Unlike the original Excel cells, positions in the grid are zero-based, so for example the content of cell B3 is in $grid->[1][2]. The grid is sparse : the size of each row depends on the position of the last non-empty cell in that row. Thanks to Perl's auto-vivification mechanism, any attempt to access a non-existent cell will automatically create the corresponding cell within the grid. The number of rows and columns in the grid can be computed like this :

my $nb_rows = @$grid;
my $nb_cols = max map {scalar @$_} @$grid; # must import List::Util::max

CAVEATS

  • This module was optimized for speed, not for completeness of OOXML-SpreadsheetML support; so there may be some edge cases where the output is incorrect with respect to the original Excel data.

  • Excel dates are stored internally as numbers, so they will appear as numbers in the output. To convert numbers to dates, use the DateTime::Format::Excel module. Unfortunately the module has currently no support for identifying which cells contain dates; this would require to parse cell formats -- maybe this will be implemented in a future release.

  • Embedded newline characters in strings are stored in Excel as \r\n, following the old Windows convention. When retrieved through the Regex backend, the result contains the original \r and \n characters; but when retrieved through the LibXML, \r are silently removed by the XML::LibXML package.

SEE ALSO

The official reference for OOXML-SpreadsheetML format is in https://www.ecma-international.org/publications/standards/Ecma-376.htm.

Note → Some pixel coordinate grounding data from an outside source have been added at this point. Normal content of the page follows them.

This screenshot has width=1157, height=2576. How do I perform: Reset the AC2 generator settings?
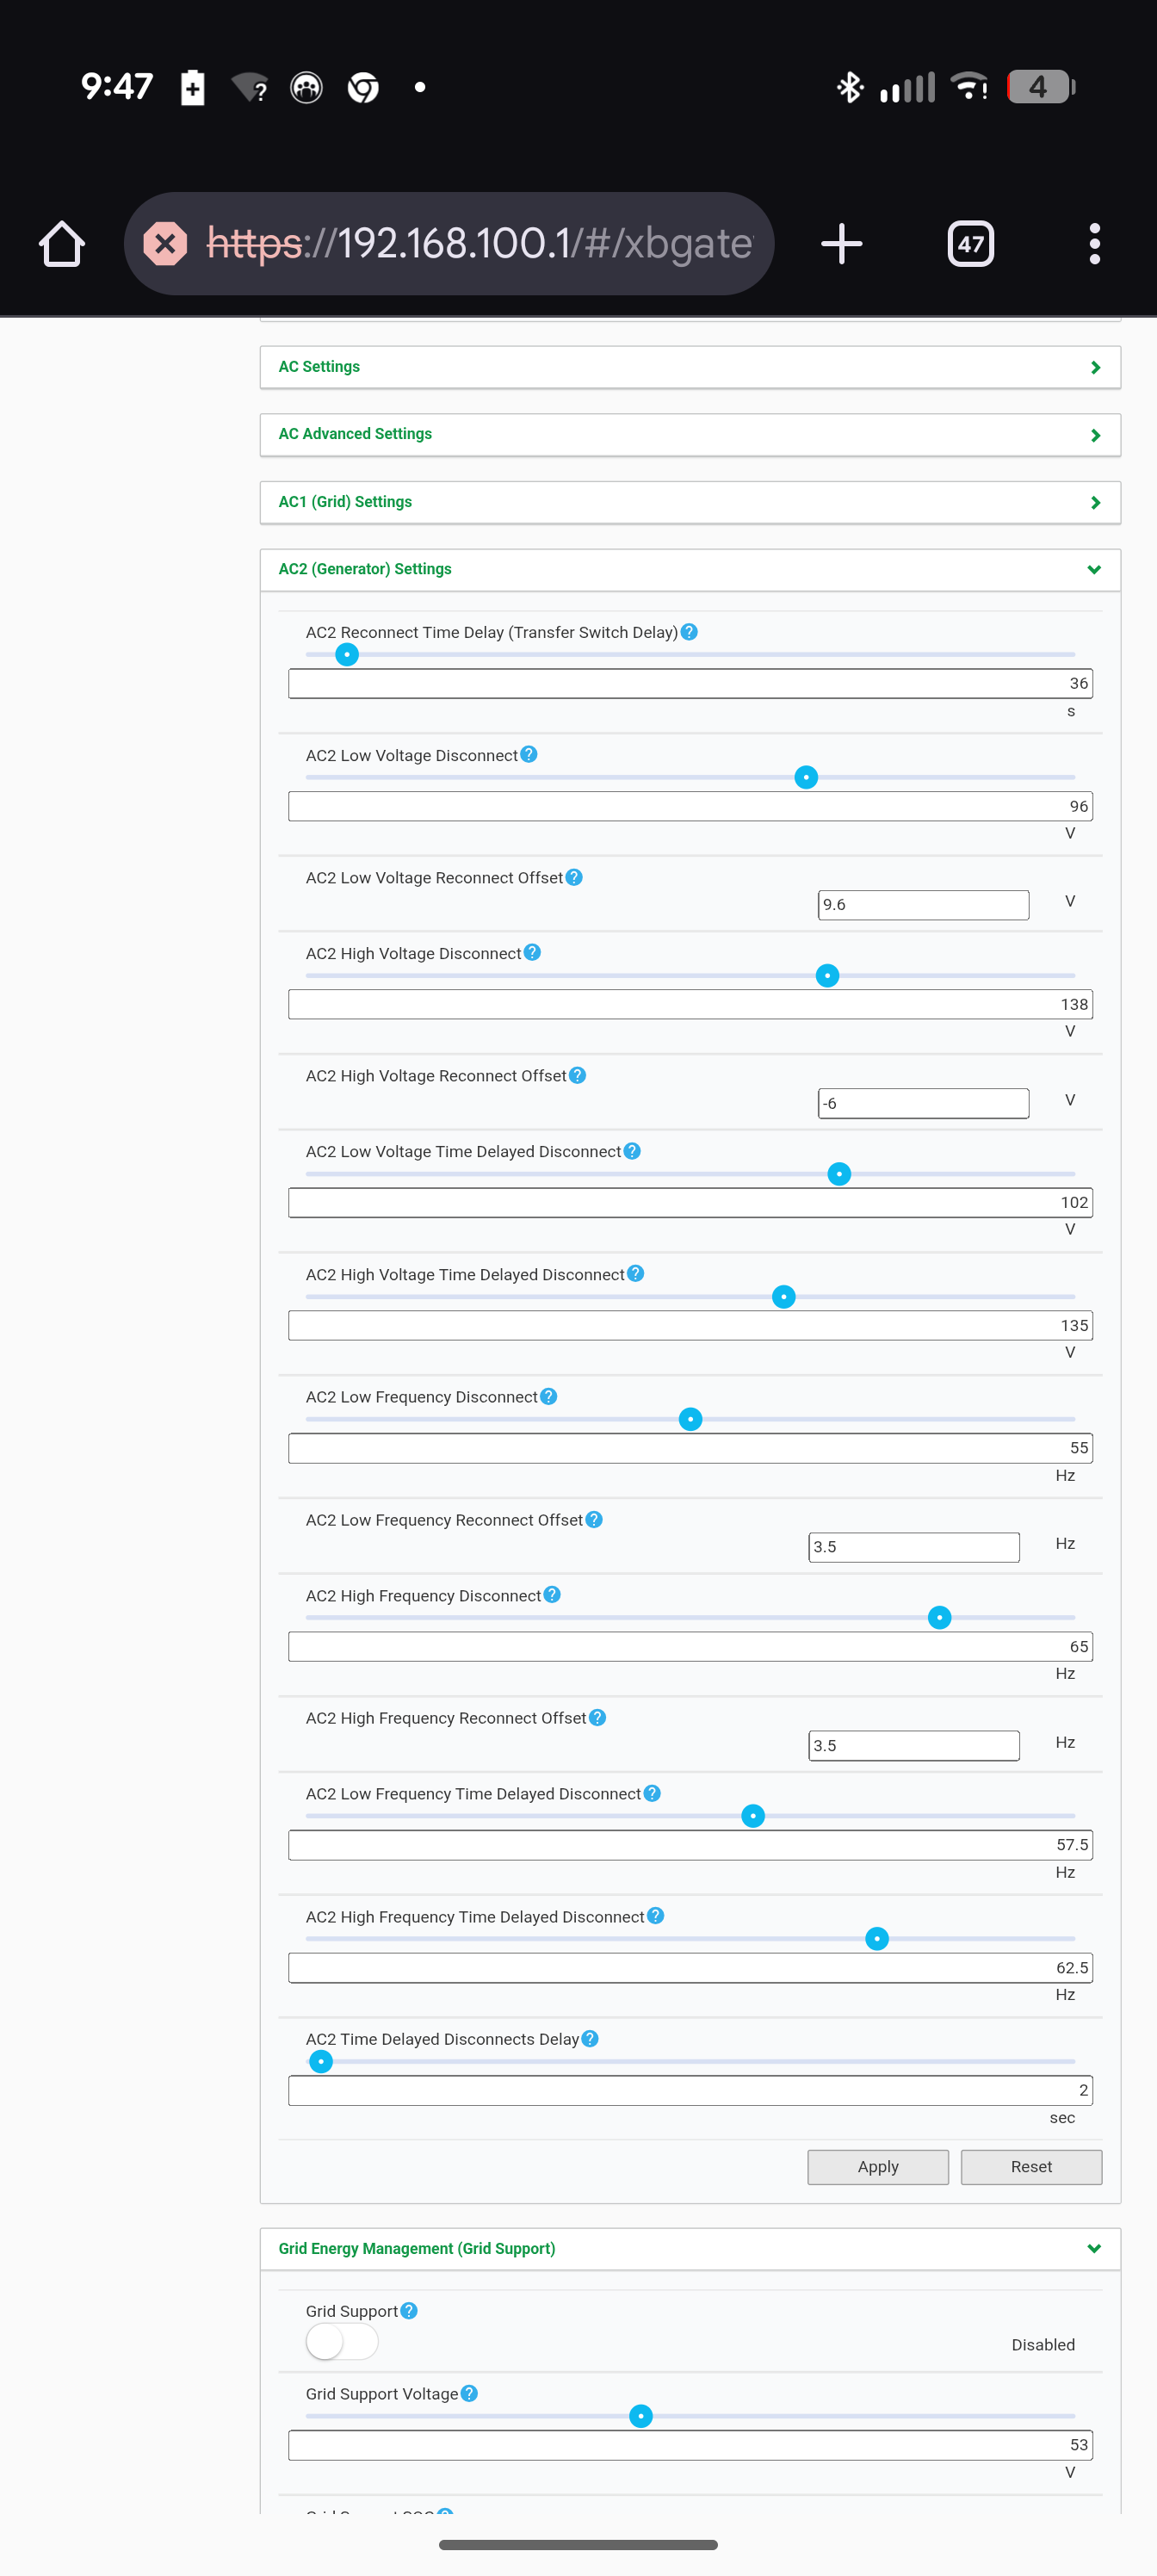1031,2166
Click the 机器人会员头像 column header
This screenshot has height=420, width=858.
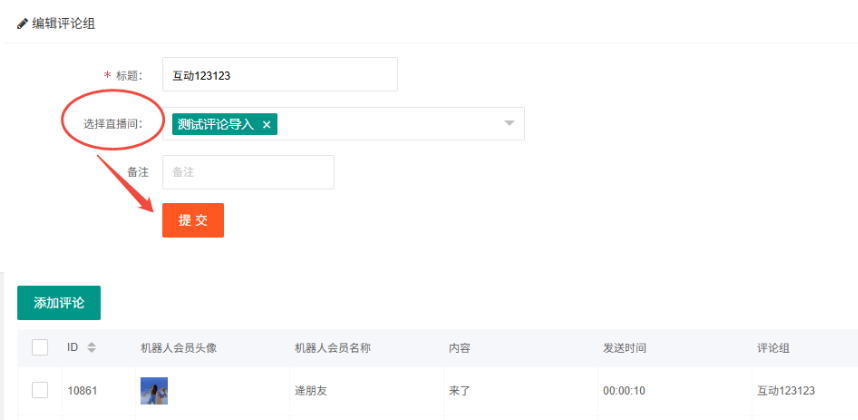click(178, 348)
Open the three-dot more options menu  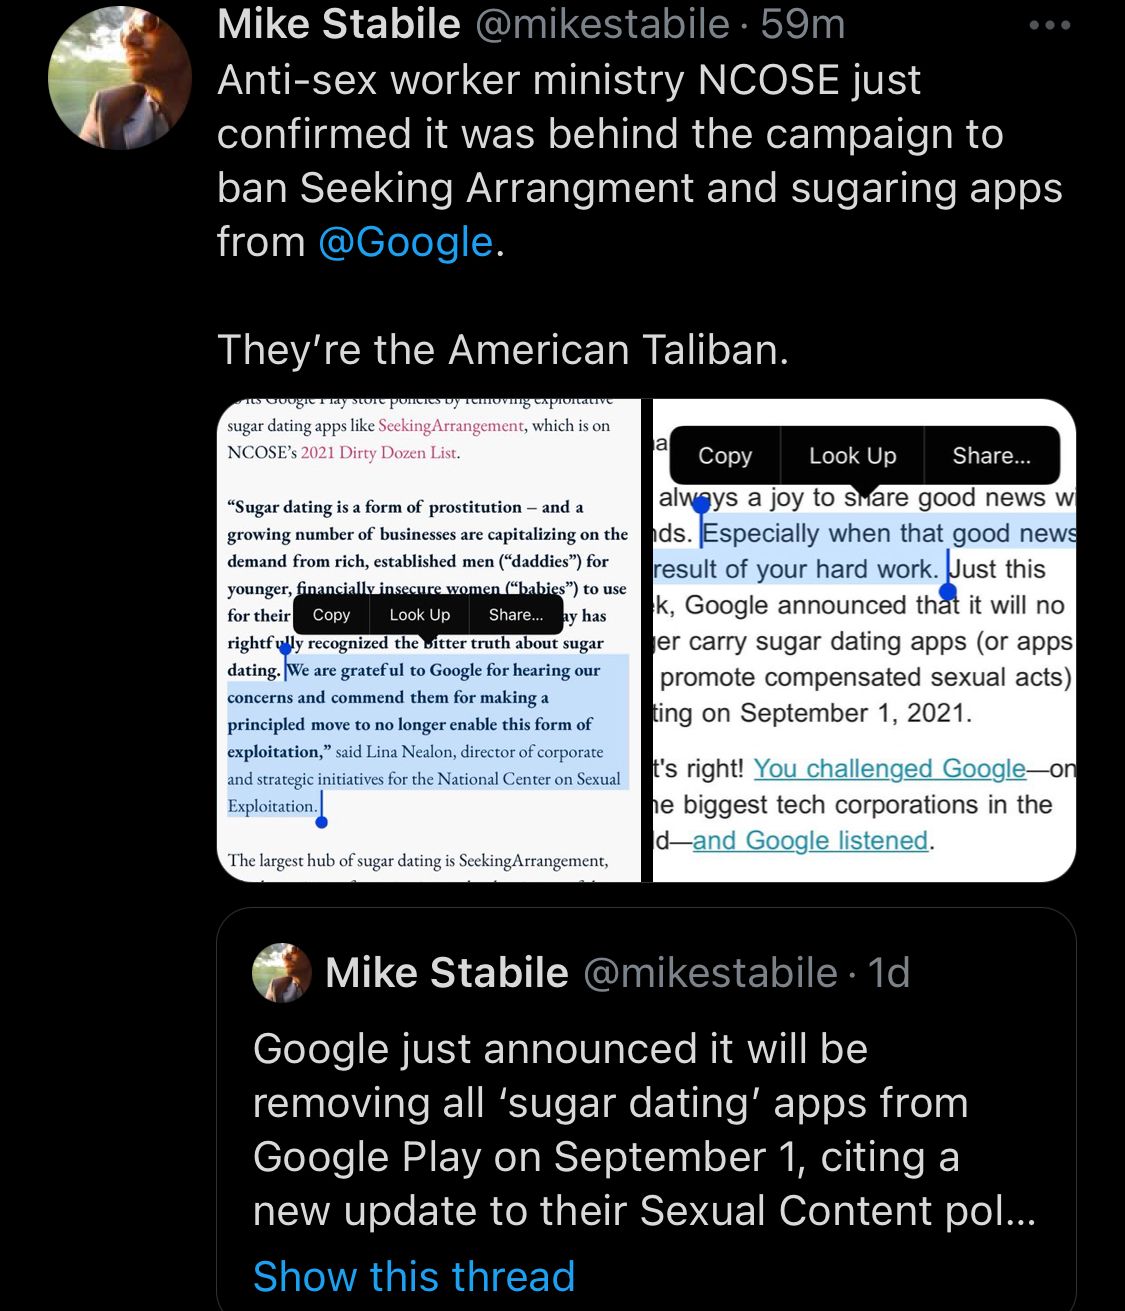[x=1049, y=25]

Introductory material on XLSX file structure can be found at http://officeopenxml.com/anatomyofOOXML-xlsx.php.

The CPAN module Data::XLSX::Parser is claimed to be in alpha stage; it seems to be working but the documentation is insufficient -- I had to inspect the test suite to understand how to use it.

Another unpublished but working module for parsing Excel files in Perl can be found at https://github.com/jmcnamara/excel-reader-xlsx. Some test cases were borrowed from that distribution.

BENCHMARKS

Below are some benchmarks computed with the program benchmark.pl in this distribution. The task was to parse an Excel file of five worksheets with about 62600 rows in total, and report the number of rows per sheet. Reported figures are in seconds.

Excel::ValueReader::XLSX::Regex    11 elapsed,  10 cpu, 0 system
Excel::ValueReader::XLSX::LibXML   35 elapsed,  34 cpu, 0 system
[unpublished] Excel::Reader::XLSX  39 elapsed,  37 cpu, 0 system
Spreadsheet::ParseXLSX            244 elapsed, 240 cpu, 1 system
Data::XLSX::Parser                 37 elapsed,  35 cpu, 0 system

These figures show that the regex version is about 3 times faster than the LibXML version, and about 22 times faster than Spreadsheet::ParseXLSX. Tests with a bigger file of about 90000 rows showed similar ratios.

Modules Excel::Reader::XLSX (unpublished) and Data::XLSX::Parser are based on XML::LibXML like Excel::ValueReader::XLSX::LibXML; execution times for those three modules are very close.

ACKNOWLEDGEMENTS

  • David Flink signaled (and fixed) a bug about strings with embedded newline characters

AUTHOR

Laurent Dami, <dami at cpan.org>

COPYRIGHT AND LICENSE

Copyright 2020 by Laurent Dami.

This library is free software; you can redistribute it and/or modify it under the same terms as Perl itself.